The Wall Street Journal: Long-Term Federal Debt Unlikely to Be a Hit
Article by Lloyd B. Thomas, Ph.D. in The Wall Street Journal
Stephen Moore (“Refinance U.S. Debt While Rates Are Low,” op-ed, Aug. 30) is very likely correct in asserting that sharply lengthening the average maturity of U.S. Treasury debt by issuing 50- and 100-year bonds now to retire shorter-term debt would ultimately save the Treasury several billions of dollars annually in interest expenditures. It should be noted that these significant benefits to the U.S. Treasury and taxpayers will likely accrue as all bondholders, especially those who purchase the new long-maturity bonds, are shortchanged.
History shows that countries that exhibit persistently irresponsible budgetary policy end up with high inflation.

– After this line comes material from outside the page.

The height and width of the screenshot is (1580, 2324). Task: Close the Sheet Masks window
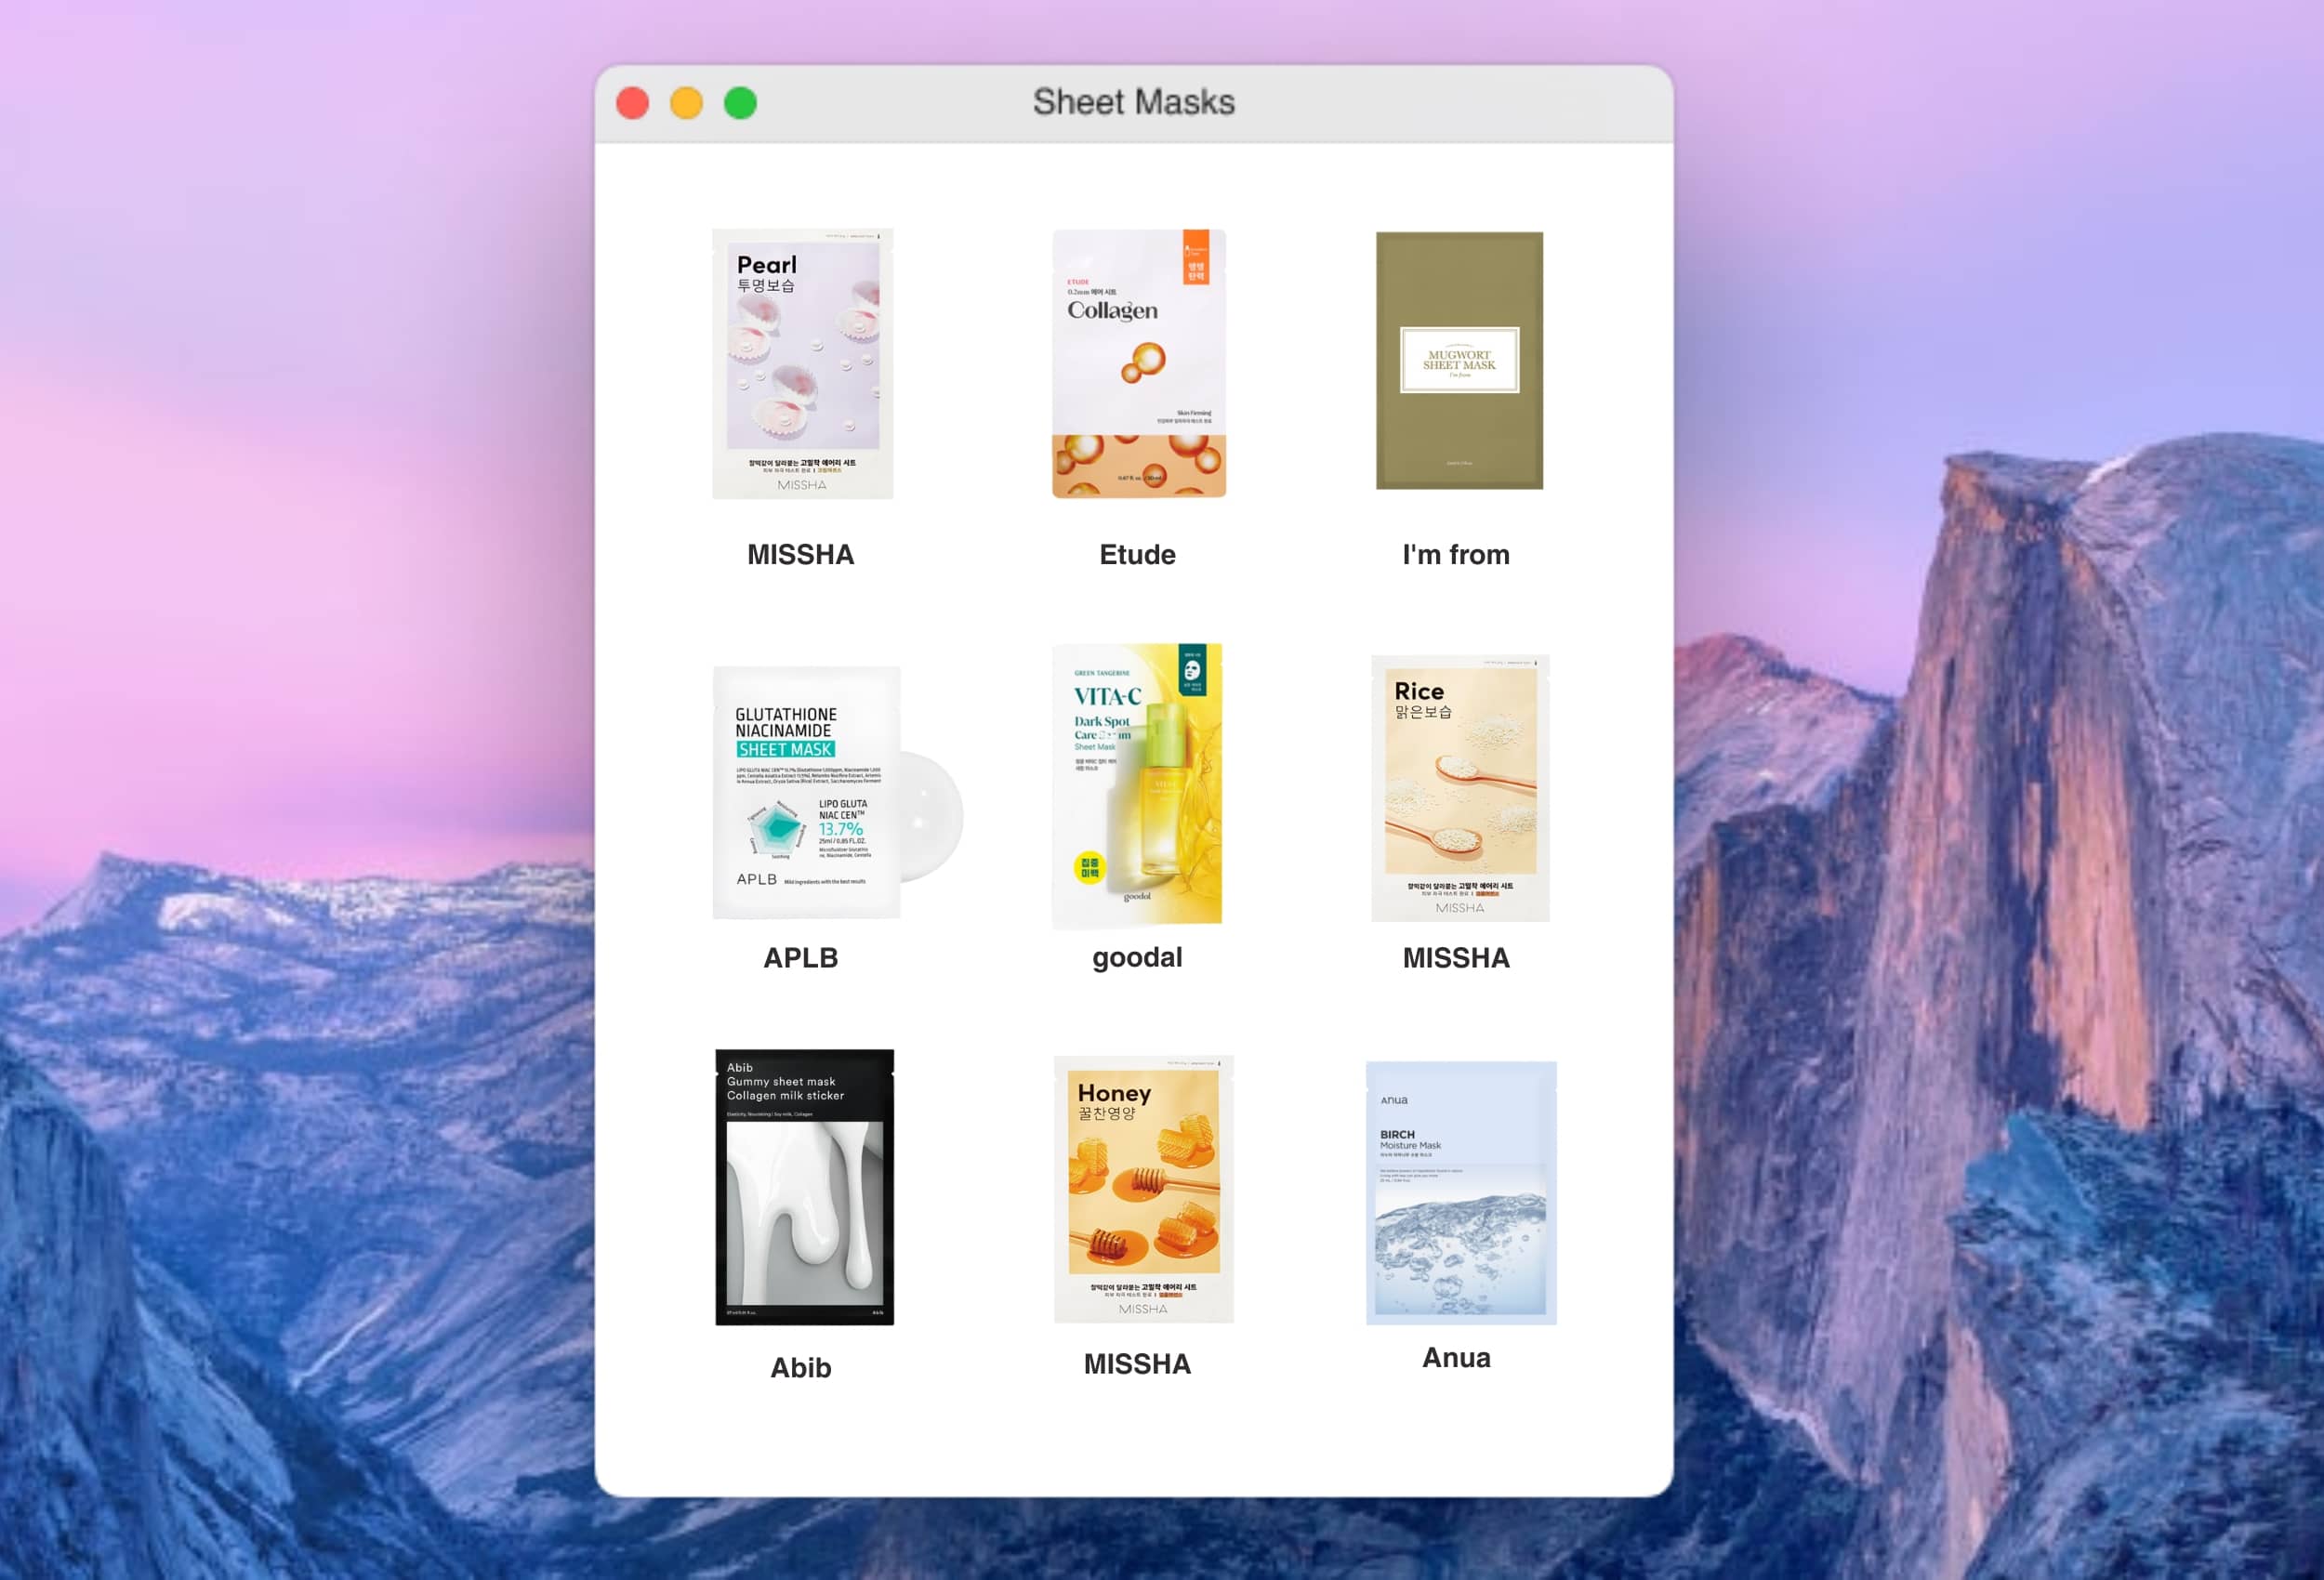pos(632,103)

Our national debt has nearly doubled in the past decade. Recent and prospective U.S. structural budget deficits have increased at a pace that is without precedent in times of low unemployment. Given this ongoing irresponsible fiscal profligacy, the burden of the burgeoning debt will very likely be reduced eventually via a government-induced increase in inflation.
Five percent annual inflation maintained for 14 years, for example, would double the price level and cut the real debt in half. Ten percent annual inflation would do the job in seven years. This of course means that bondholders will be cheated—they will earn large, negative real returns.